Notice in the extreme detail view that the dots optically advance and recede.  Black dots are shallow and appear flat atop the glass.

Then the dark blues appear closer as the holes for that color were drilled deeper.  Then the green, the red, the light blue, pink and then yellow in a gradual and progressive three-dimensional construction on the panel, the colors literally reaching out to you.  From afar, the piece is a somewhat nebulous scene of a building in New York.  The haze created by the dot pattern forces the viewer to explore and as one gets closer, the city scene breaks apart and a color field grid is revealed, almost a piece within a piece.  After talking with the gallery representative, I learned this was one of the artist's more colorful pieces.  He usually works in a monochromatic scale of whites and grays.  For me, this piece was a highlight of the show.

A few of my other favorites . . .

Robert Jackson's "Water Balloon Fight", is a 36 x 48" oil on linen. Jackson's pieces are colorful and whimsical, the artist's conceptual still life works usually explore deeper themes below their fun surface.  In this piece, shown by Gallery Henoch from New York, green apples and red apples battle it out in a water balloon fight.  Jackson sets up these elaborate, funky still life groupings and paints from them; one can only imagine his studio space.
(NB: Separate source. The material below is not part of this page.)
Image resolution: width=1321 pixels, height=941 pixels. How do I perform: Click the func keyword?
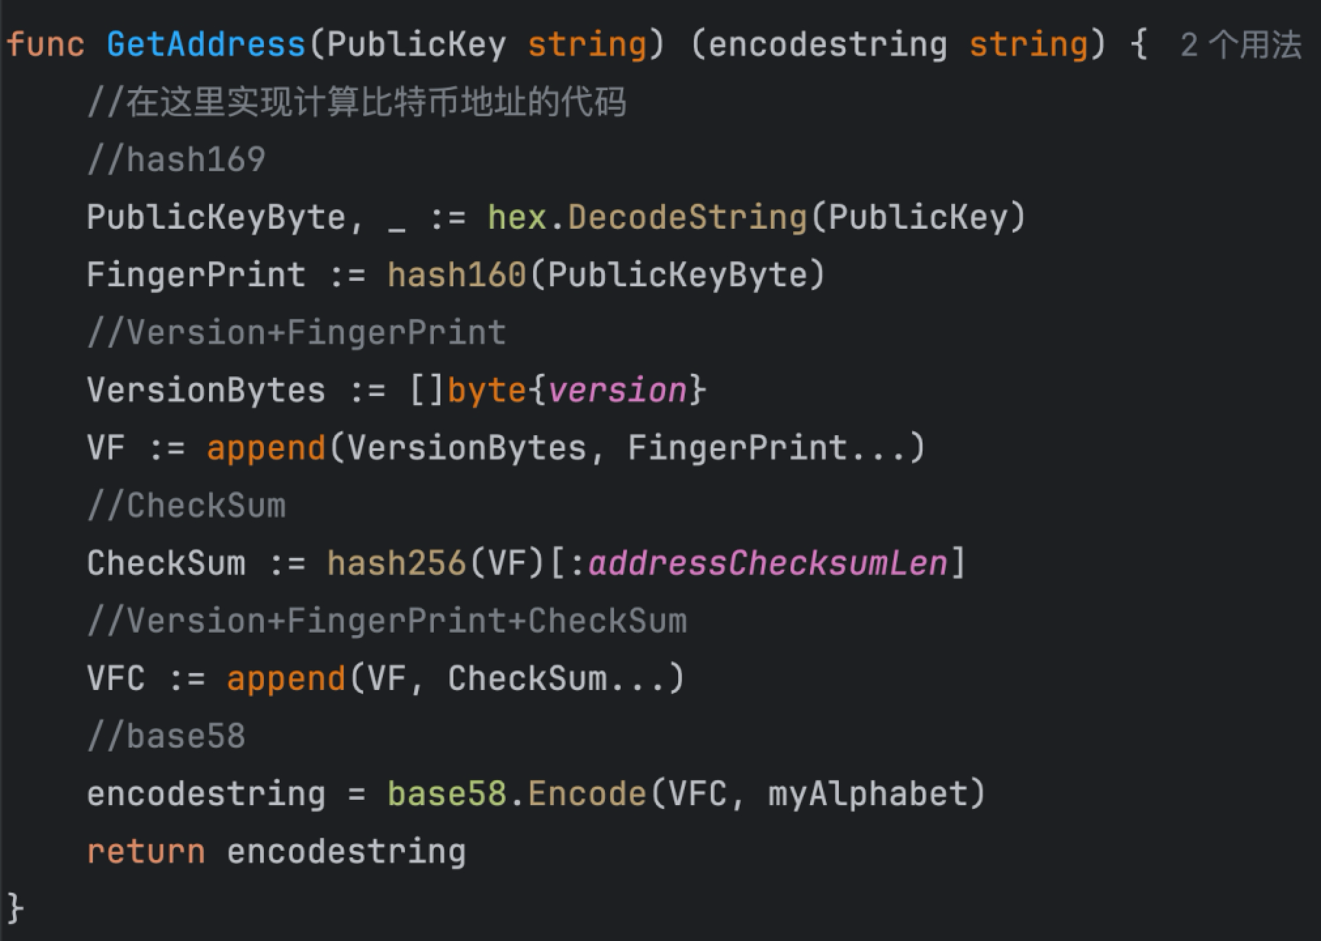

"Much Clearer Down Below", 60 x 78" is an oil on canvas by Eric Zener. I knew Zener would be showing at the fair and I sought out his work.  His underwater pieces have an incredible photorealistic quality.  His use of light and reflection is beautiful.  In this piece a man and a woman swim in the clear blue water of a pool, both of them frozen in a moment as the water's surface divides the canvas in half horizontally and blurs out their faces.  Zener pieces have a calm to them, a soothing ability.  When I look at them, it is as if I hear the sound waves around me become slow and lazy from the water distorting them.

Also on my list of favorites- one of Damien Hirst's spot prints. Go ahead, roll your eyes; but I am a sucker for these and I make no excuse for it.

And of course no list of highlights would be complete without a nod to David Bates. Tally Dunn had some of the artist's early works from 2004, the paintings on paper "Water Lily" and "Southern Magnolia".  Both of these pieces employ the thickly applied paint and intense black outlining so distinctive and recognizable to Bates’ work.  There were several Bates’ paintings and prints at the fair, but these were the most interesting of the selection.

I saw several 'sold' stickers on pieces throughout the gallery on opening day.  That is a good indicator the galleries were having success with buyers.  If you missed the Dallas Art Fair this time around, don't make that mistake next year.  This is one of the best local contemporary shows of the year.